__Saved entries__
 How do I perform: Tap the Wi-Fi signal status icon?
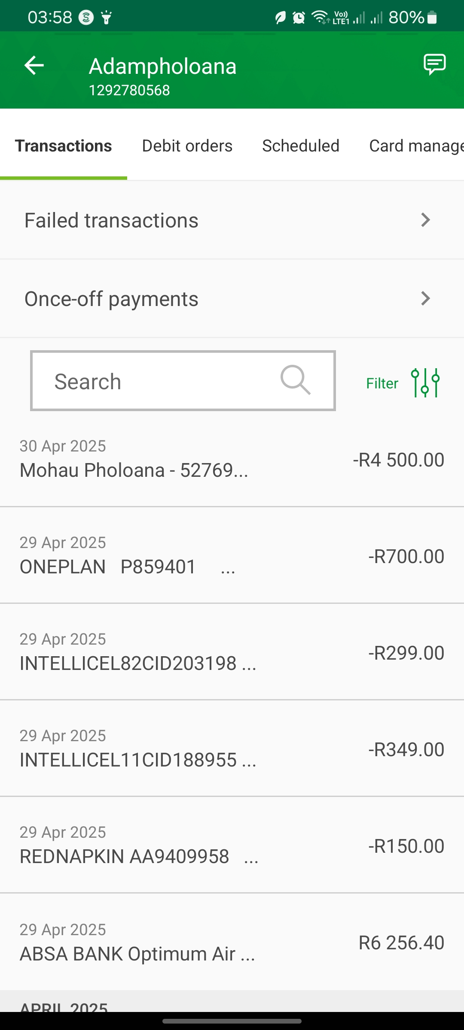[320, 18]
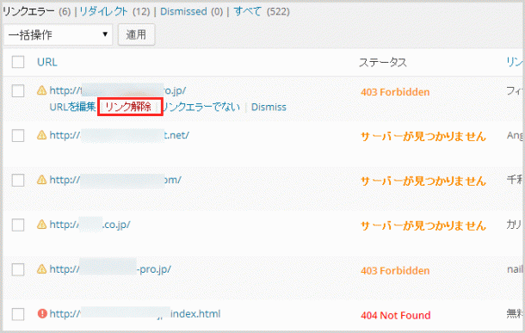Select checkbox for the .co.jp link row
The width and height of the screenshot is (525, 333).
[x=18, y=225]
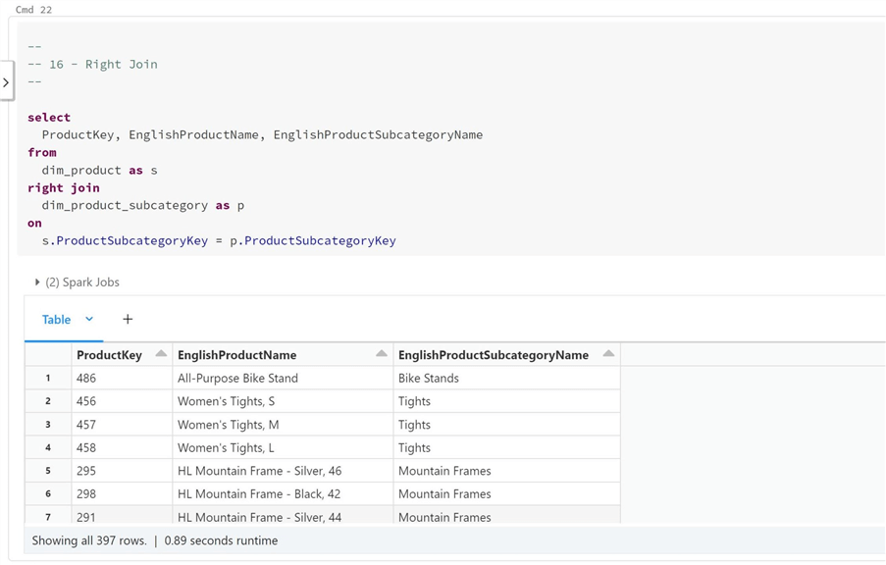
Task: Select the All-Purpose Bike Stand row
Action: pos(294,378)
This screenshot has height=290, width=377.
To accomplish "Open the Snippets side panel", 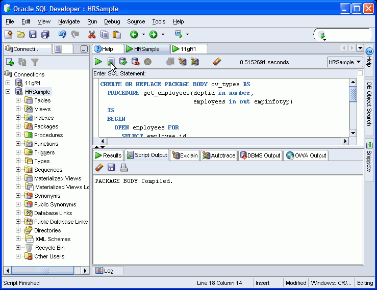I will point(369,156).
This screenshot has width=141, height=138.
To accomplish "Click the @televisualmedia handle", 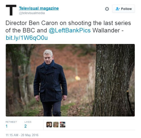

__TASK TO CARRY OUT__
Reply with one number, the count of lines in the entries that hold the string "This".

__ANSWER SECTION__
2